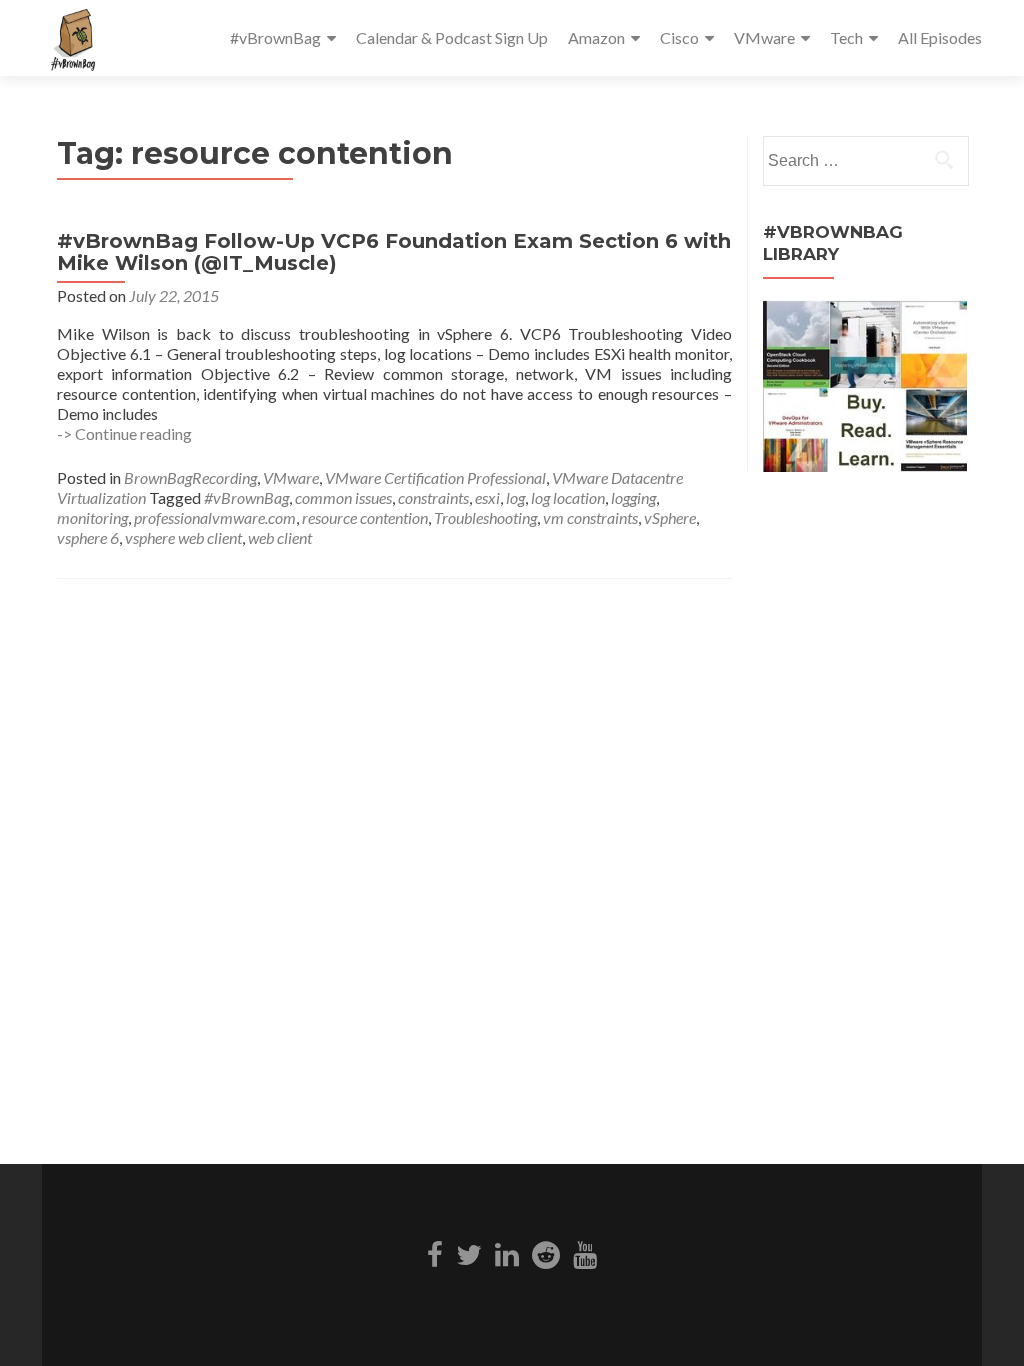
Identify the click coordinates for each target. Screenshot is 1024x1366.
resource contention (365, 517)
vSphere (670, 517)
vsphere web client (183, 537)
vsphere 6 (88, 537)
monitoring (92, 517)
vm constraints (590, 517)
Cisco (679, 37)
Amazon (596, 37)
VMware (764, 37)
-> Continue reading (124, 433)
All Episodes (940, 37)
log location (568, 497)
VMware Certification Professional (435, 477)
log (515, 497)
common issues (343, 497)
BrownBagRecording (190, 477)
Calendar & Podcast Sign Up (452, 37)
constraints (433, 497)
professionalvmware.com (215, 517)
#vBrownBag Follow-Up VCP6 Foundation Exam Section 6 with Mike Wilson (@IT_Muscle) (394, 252)
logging (633, 497)
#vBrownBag (275, 37)
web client (280, 537)
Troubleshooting (485, 517)
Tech (846, 37)
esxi (487, 497)
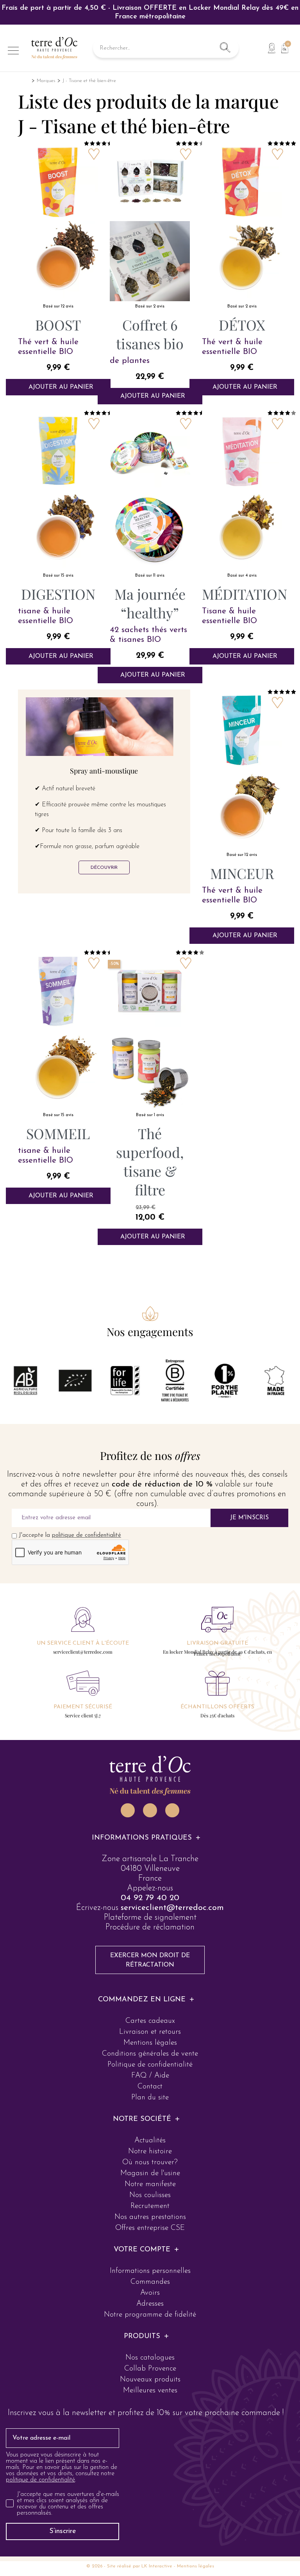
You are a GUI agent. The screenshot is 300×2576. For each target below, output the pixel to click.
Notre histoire (150, 2151)
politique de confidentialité (86, 1535)
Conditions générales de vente (150, 2054)
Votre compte (142, 2249)
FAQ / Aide (150, 2075)
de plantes (130, 361)
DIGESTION (58, 593)
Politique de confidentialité (150, 2065)
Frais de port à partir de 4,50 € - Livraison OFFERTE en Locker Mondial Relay (150, 12)
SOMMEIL (58, 1133)
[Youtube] (172, 1810)
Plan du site (150, 2097)
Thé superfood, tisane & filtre (150, 1161)
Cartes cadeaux (150, 2021)
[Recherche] (225, 48)
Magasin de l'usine (150, 2173)
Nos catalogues (150, 2358)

---+---

_EXERCISE DESCRIPTION_. The string "target" may occur in the listing; show every line where it does.

_RESULT OF THE TASK_.
Identify the click coordinates for each target. Screenshot is 1024x1366.
You are a GUI agent. The screenshot is 300×2576. For each target below, output the pixel to click.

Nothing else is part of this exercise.